Rewrite the lines from the one with "Identify the location of the gmail item." up to and including the one with "the static text", putting "specific" in place of "particular" and changing nothing else. Leave the pictures out.

───── Material for this task ─────

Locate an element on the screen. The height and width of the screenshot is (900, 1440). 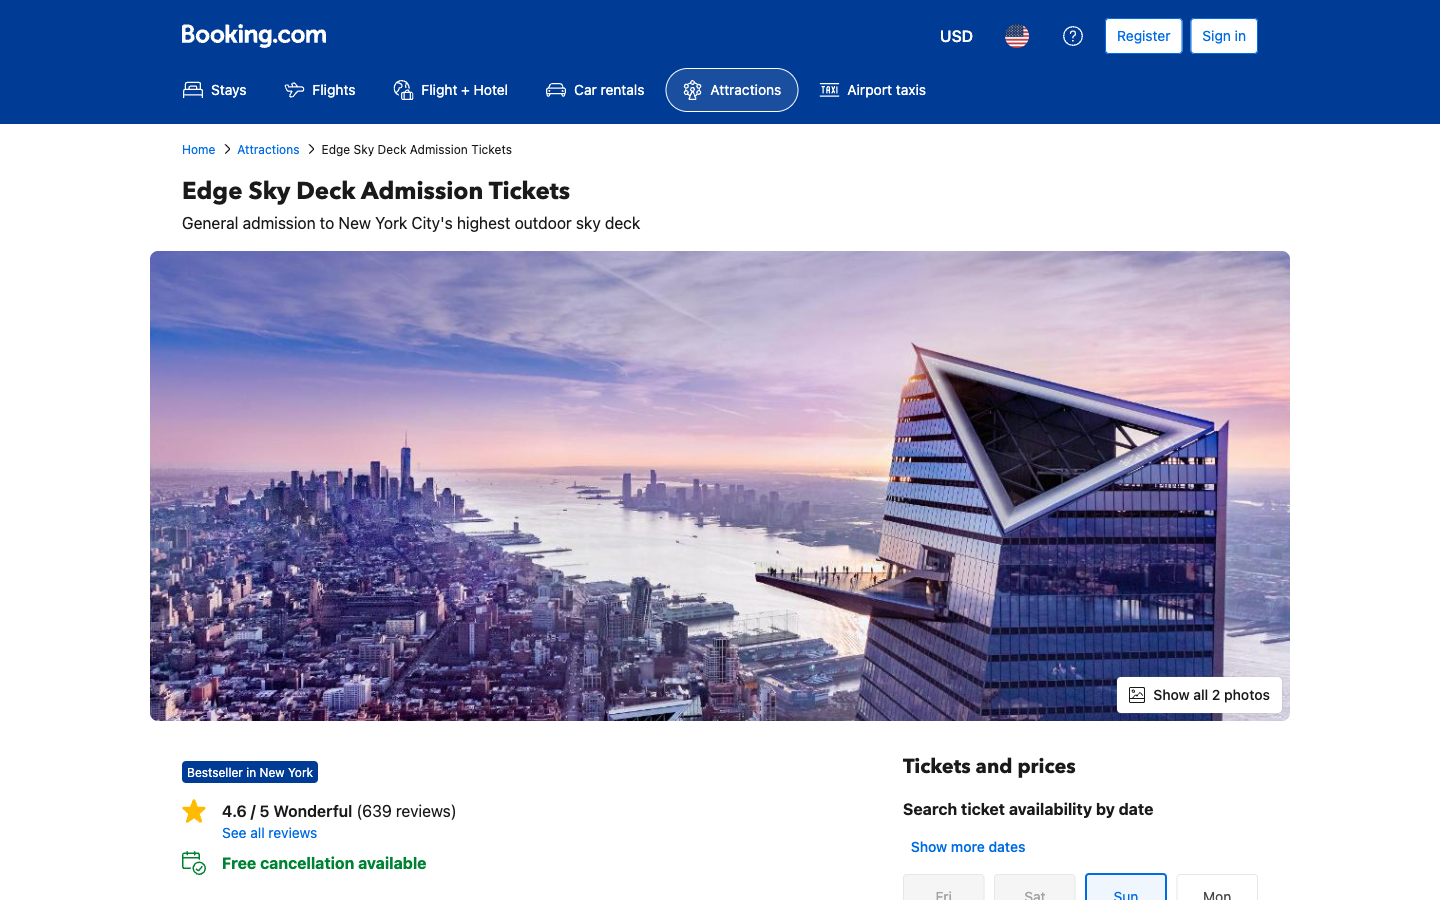
taxi services for airports is located at coordinates (871, 89).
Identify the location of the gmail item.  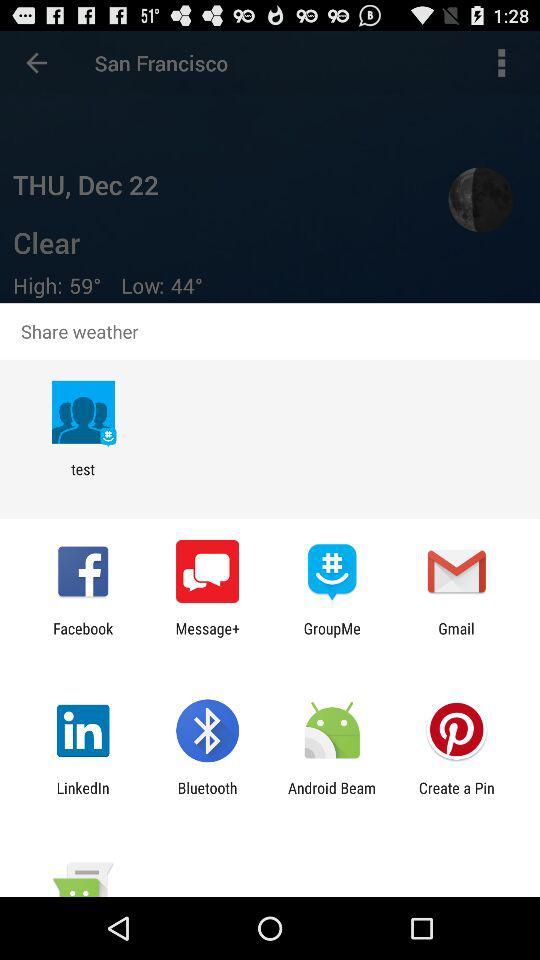
(456, 636).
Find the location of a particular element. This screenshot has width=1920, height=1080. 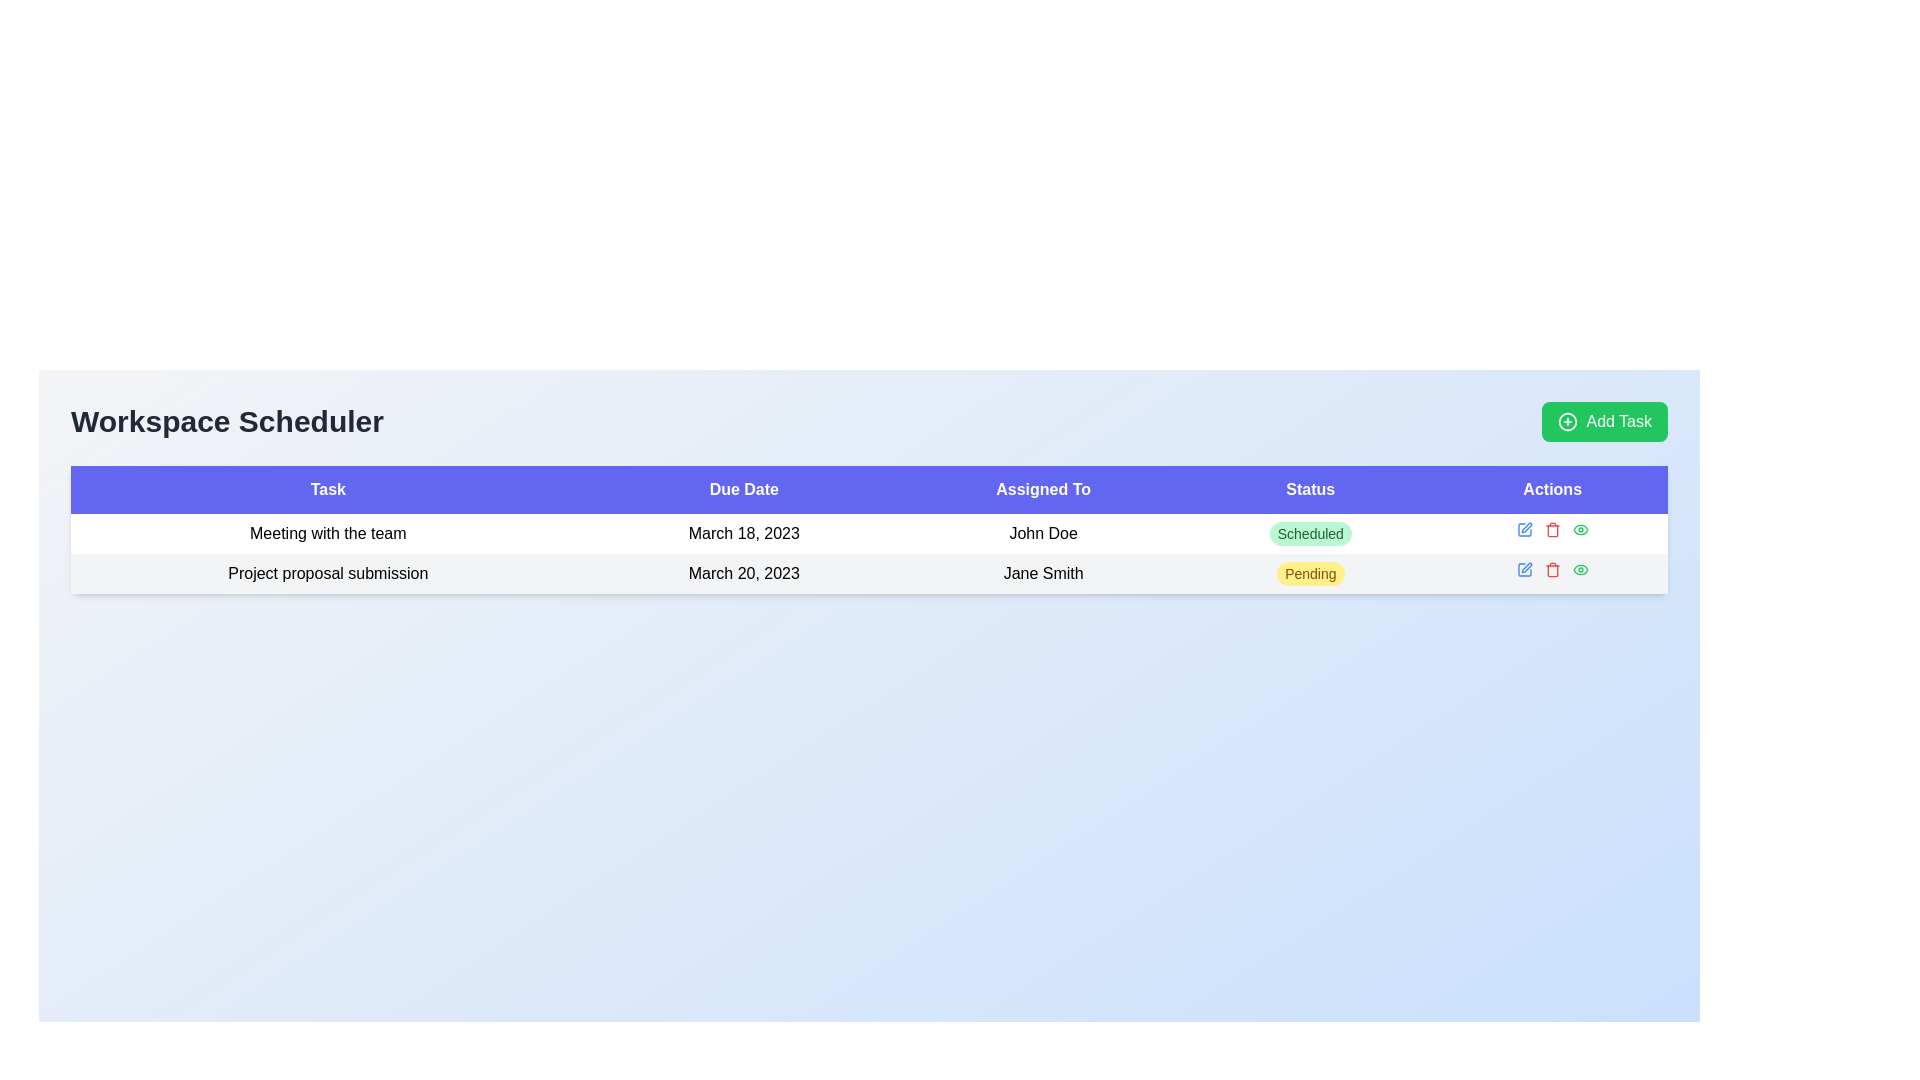

the static text label that states 'Project proposal submission' located in the second row under the 'Task' column of a tabular layout is located at coordinates (328, 574).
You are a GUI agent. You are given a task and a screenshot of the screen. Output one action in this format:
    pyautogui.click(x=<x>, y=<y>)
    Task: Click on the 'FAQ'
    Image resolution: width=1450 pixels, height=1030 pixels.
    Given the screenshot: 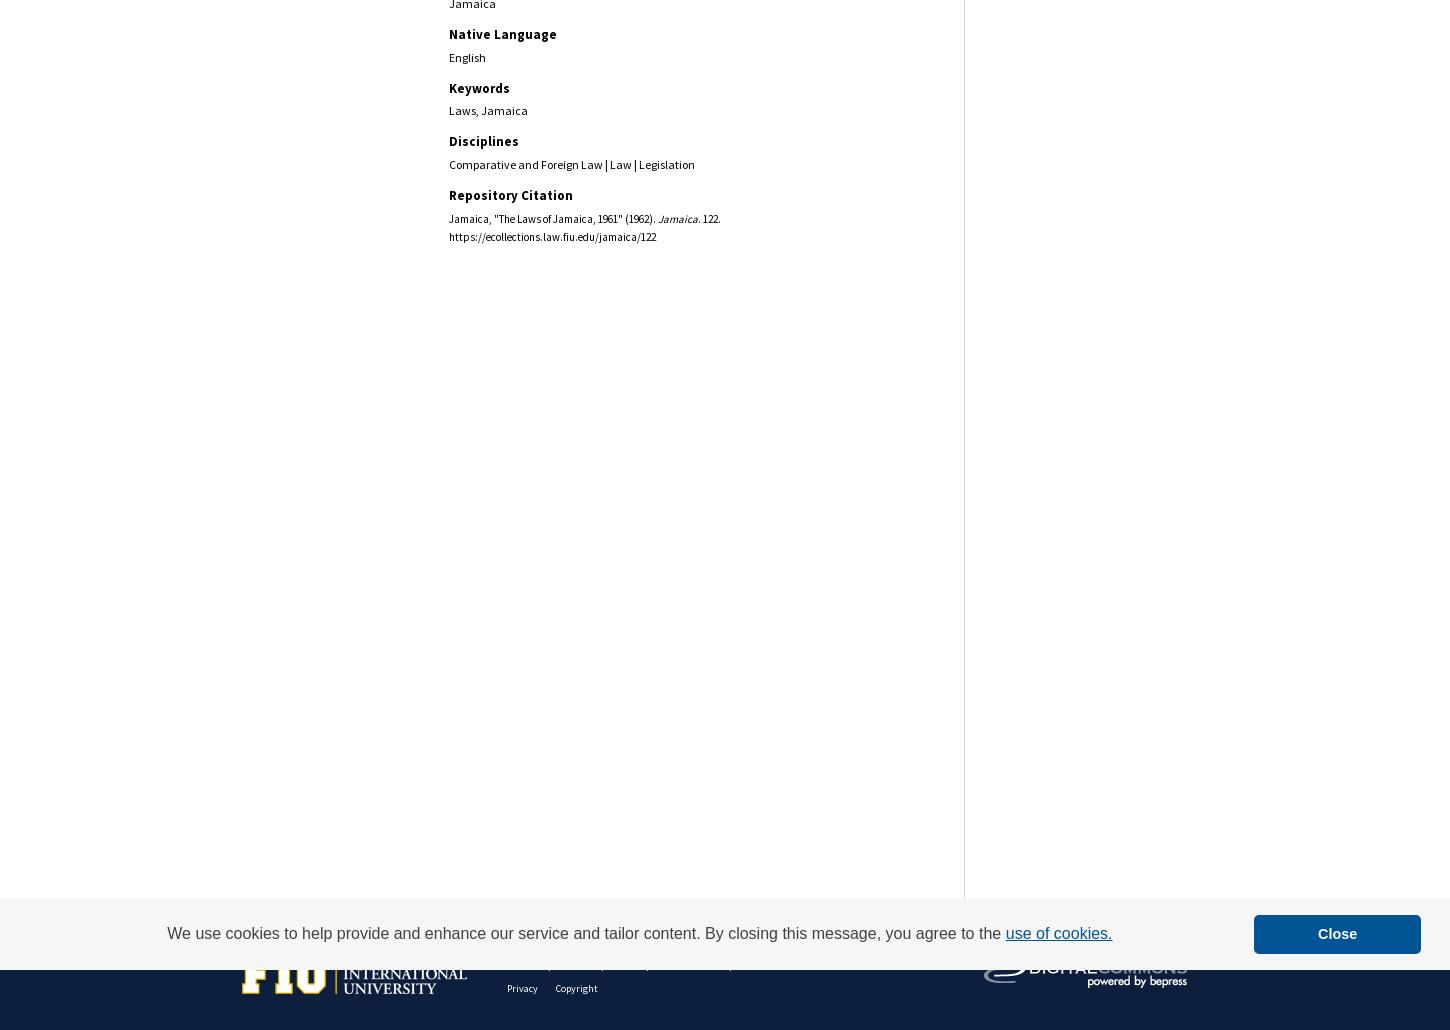 What is the action you would take?
    pyautogui.click(x=624, y=962)
    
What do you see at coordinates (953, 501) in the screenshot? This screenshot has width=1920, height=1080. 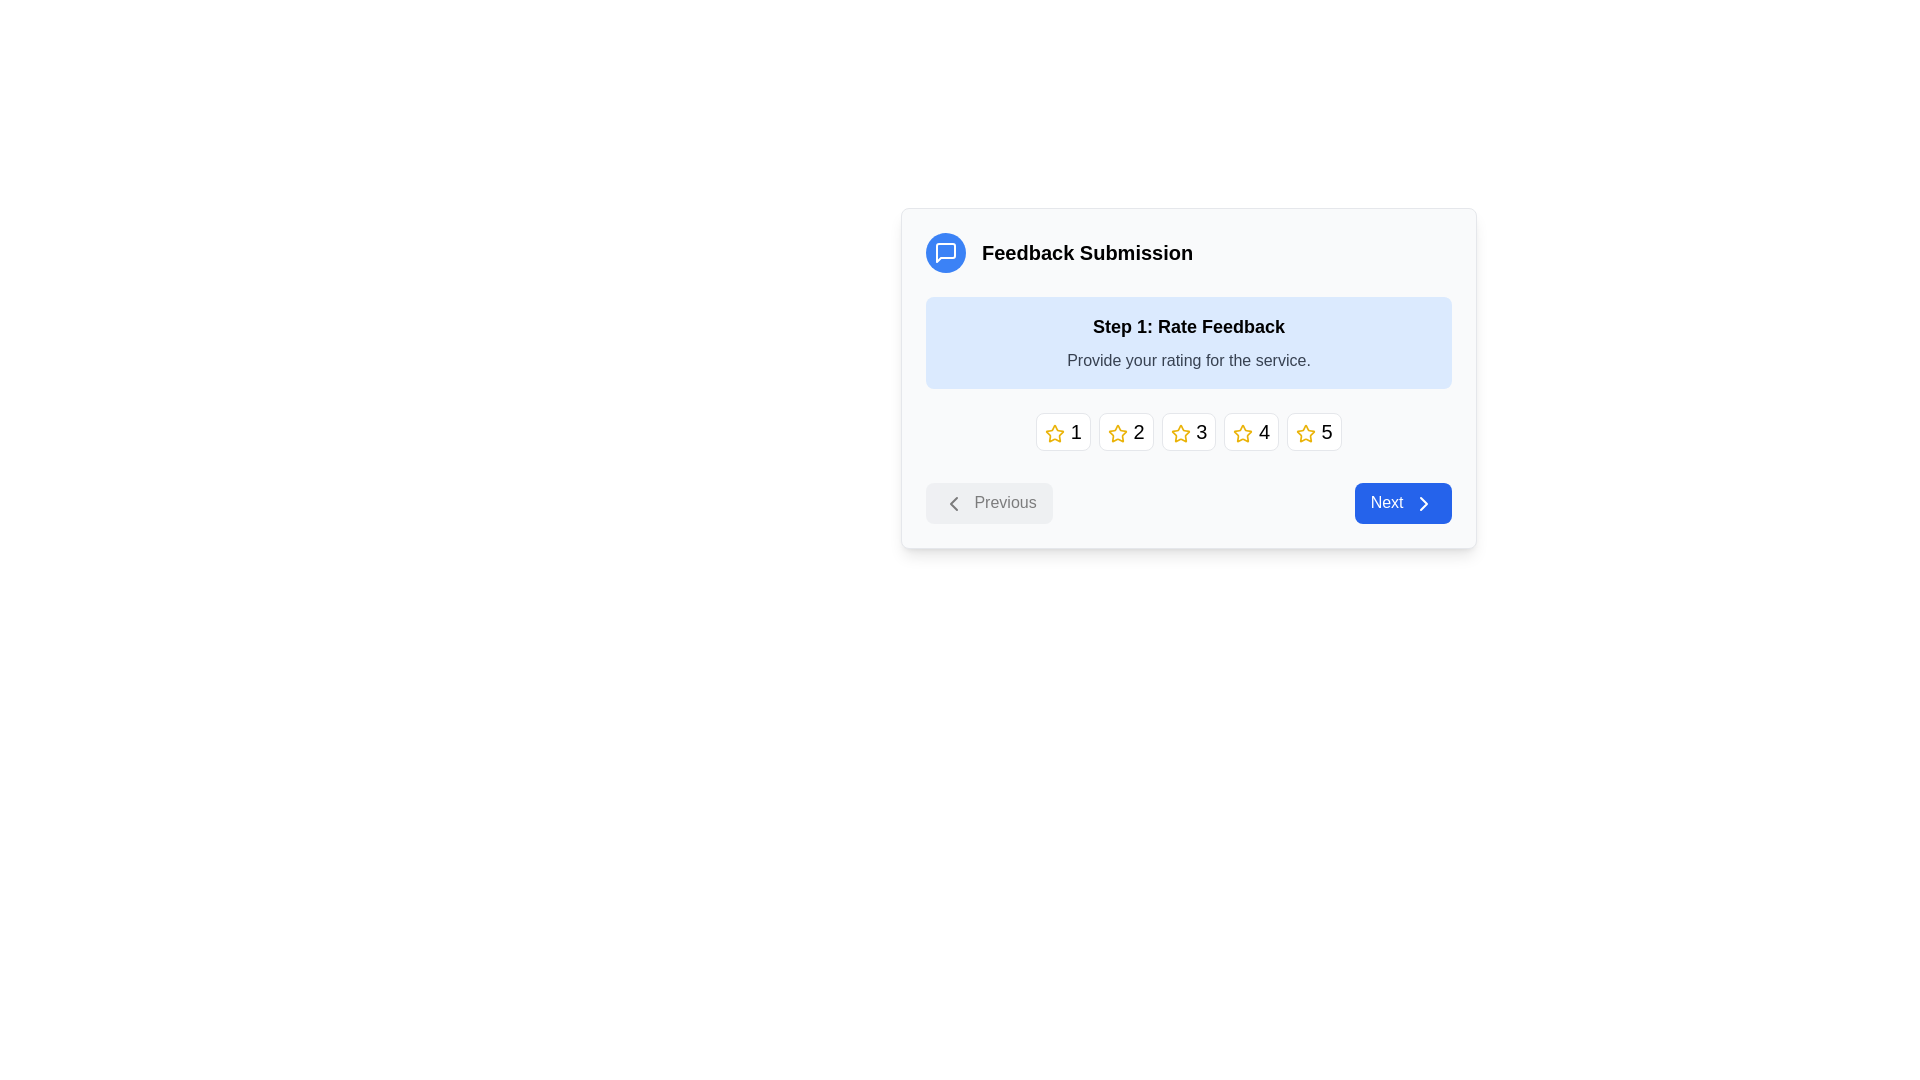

─────

Task answer =>
Identify the location of the gmail item.  
(456, 636).
Find the location of a specific element. This screenshot has width=1920, height=1080. 

the static text label that states 'Project proposal submission' located in the second row under the 'Task' column of a tabular layout is located at coordinates (328, 574).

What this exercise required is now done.